Último post da série de 1 de abril de 2026 > Guiné 61/74 - P27879: Historiografia da presença portuguesa em África (523): A Província da Guiné Portuguesa - Boletim Oficial da Colónia da Guiné Portuguesa, 1965 (81) (Mário Beja Santos)

segunda-feira, 6 de abril de 2026

Guiné 61/74 - P27894: Notas de leitura (1911): "Querido Pai, uma conversa entre ausentes – Cartas da guerra 1961-1975", por Ana Vargas e Joana Pontes; Tinta da China, 2025 (2) (Mário Beja Santos)


1. Mensagem do nosso camarada Mário Beja Santos (ex-Alf Mil Inf, CMDT do Pel Caç Nat 52, Missirá, Finete e Bambadinca, 1968/70), com data de 2 de Dezembro de 2025:

Queridos amigos,
Tenho para mim que estas cartas entre pais e filhos, e as memórias que deixaram, possuem um natural encanto e abrem uma nova janela à investigação. Julguei à partida que se tratava de uma incursão original, acabo agora de saber, por email recebido do Dr. João Horta, da Biblioteca da Liga dos Combatentes que há investidas precedentes, a saber: «Nós, os filhos da Guerra» referente a memórias de Frederico Valarinho, Âncora Editora, e «Sobretudo a Agonia – Angola, Memórias de uma Guerra Íntima» da autoria de Celso Braga Rosa, Edições Afrontamento. O livro Querido Pai, ainda vai dar pano para mangas, depois atiro-me a estas duas obras aqui referidas. Se porventura o leitor conhecer mais iniciativas desta índole, peço-lhe a amabilidade de me indicar o título e a editora.

Abraço do
Mário



Olhe que o pai faz muita falta. Foi com a sua comissão que eu aprendi o quanto custa o estar longe e só e para nós o sofrimento não se compara com o seu – 2

Mário Beja Santos

Querido Pai, uma conversa entre ausentes – Cartas da guerra 1961-1975, por Ana Vargas e Joana Pontes, Tinta da China, 2025, é um livro arrebatador, profundamente terno, e, tanto quanto me é dado de saber, preenche uma lacuna no campo da investigação.

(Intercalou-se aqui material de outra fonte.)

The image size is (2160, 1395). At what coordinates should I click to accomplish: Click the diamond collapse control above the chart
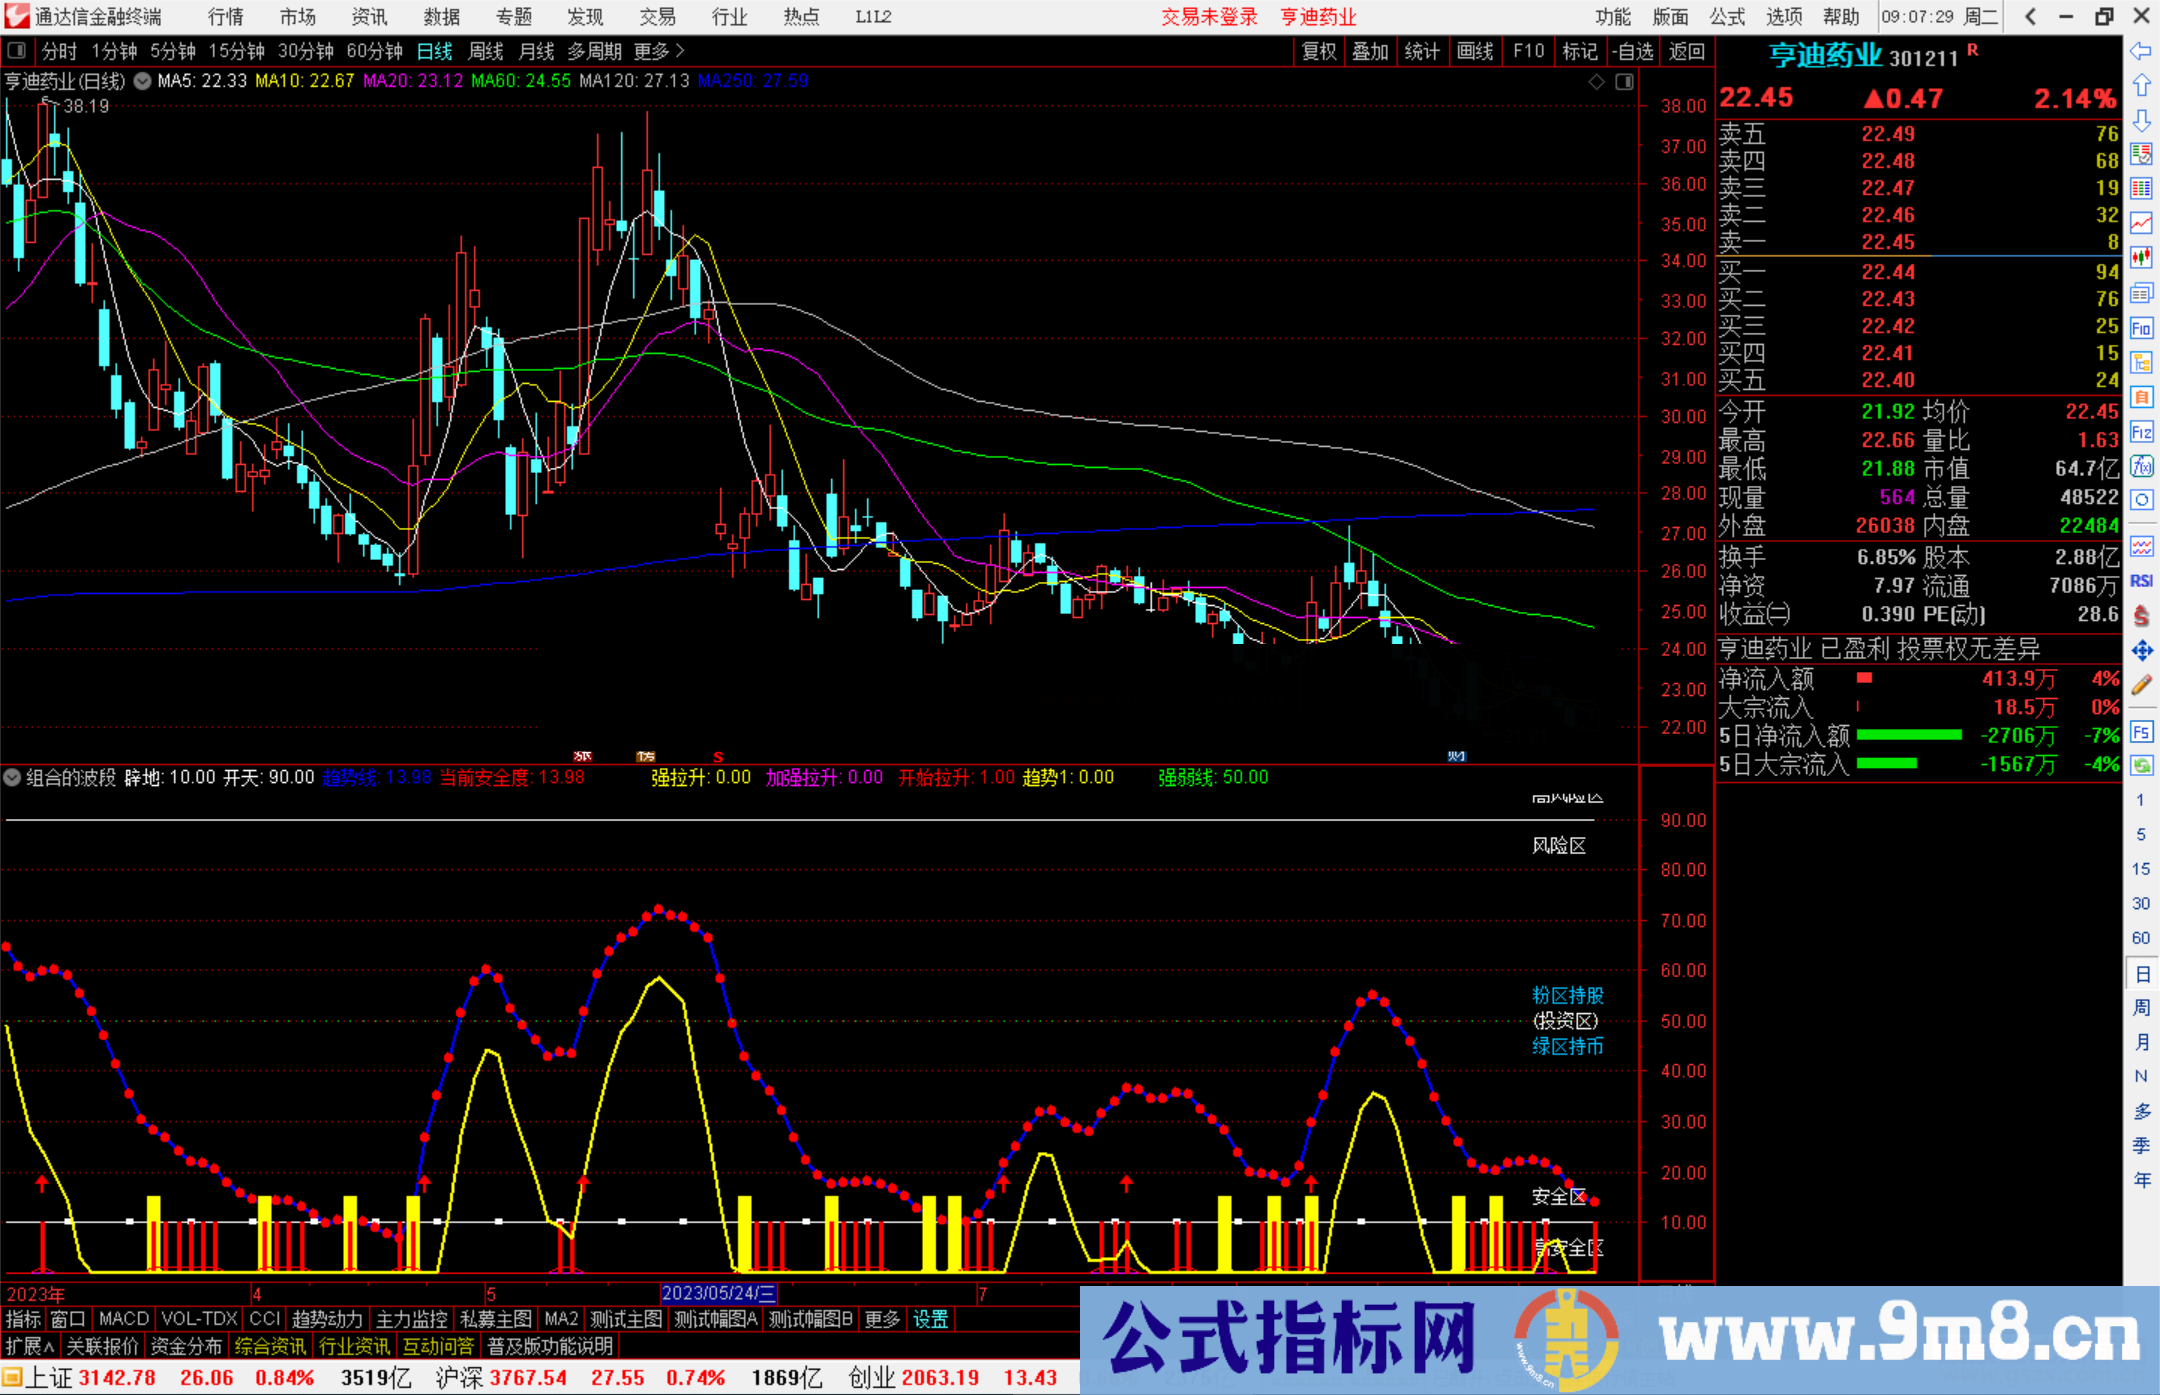[1596, 81]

Damos seguimento às conversas já havidas com Albano Mendes de Matos e José Afonso da Silva Neto, entra agora na nossa sala de conversa Hernâni Pereira da Silva Anjos, foi oficial do Quadro Permanente, a filha mais nova, Alexandra, refere o pai como pessoa com grandes interesses culturais e intervenções literárias. Fala do casamento dos pais que se tinham conhecido na Índia, era então capitão, já tinha feito uma comissão em Macau. A filha não consegue encontrar a razão pela qual o pai ficou sete anos na Índia.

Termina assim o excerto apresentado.